What scientific evidence is out in the world today, that would lead us divers who do decompression dives on a rather regular basis, to seek out tables and computers that use RGBM over ZHL-16C? Is RGBM safer, or is simply a different method that achieves the same results as ZHL-16C?

Never having been bent, I would like to keep it that way!
 
pt40fathoms:
What scientific evidence is out in the world today, that would lead us divers who do decompression dives on a rather regular basis, to seek out tables and computers that use RGBM over ZHL-16C? Is RGBM safer, or is simply a different method that achieves the same results as ZHL-16C?

The only real evidence that you can get is diving practice. RGBM database shows hughe numbers of dives based on RGBM with no DCS case. That's seems as pretty good evidence. For one dive you can get similar results with ZHL and RGBM but for repetitive and multy day diving it seems that RGMB is superior.
 
jagfish:
I thought I read in the Encyclopedia of diving that it was rather accepted that silent bubbles form in almost any dive?

If so, would the RGBM model be fightig an uphill battle?

JAG
That some micro-bubbles form may be inevitable. Accepting them is another thing, altogether. In a nutshell, you have identified a critical distinction between Haldanian tables (including Buhlmann extensions) and RGBM tables.

I'm not qualified to defend or refute the underlying assumptions or the detailed difference between the various decompression theories, thus my participation in any conversation about them should be pretty limited. I will tell you that, from what I have read and from personal experience, I became interested in RGBM because I was/am a huge fan of Pyle stops.

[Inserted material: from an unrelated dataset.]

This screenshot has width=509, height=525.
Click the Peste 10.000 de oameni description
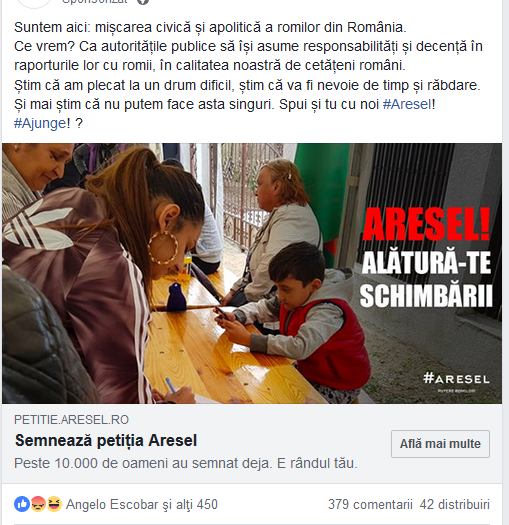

I think Weinke has objected to them on the grounds that they potentially complicate Haldanian tables and because they're essentially built in to RGBM tables, but the fact that they're built in to RGBM models is significant.

I don't know of any studies that pit, in a head to head battle, Buhlmann 16X tables against RGBM, and don't know that such a study would necessarily be relevant. It's been my experience that fiddling with gradient factors has a far greater influence on the success of a table than the underlying model. I use DecoPlanner to run tables for much of my day to day diving (since that's what most of my dive partners use) but when it's serious and I want to work with the numbers I switch to GAP to see what's "really" going on.

I've never been dopplered but RGBM typically gets me out of the water a little bit faster and typically feeling a little bit better, and that's about the limit of my interest in the subject.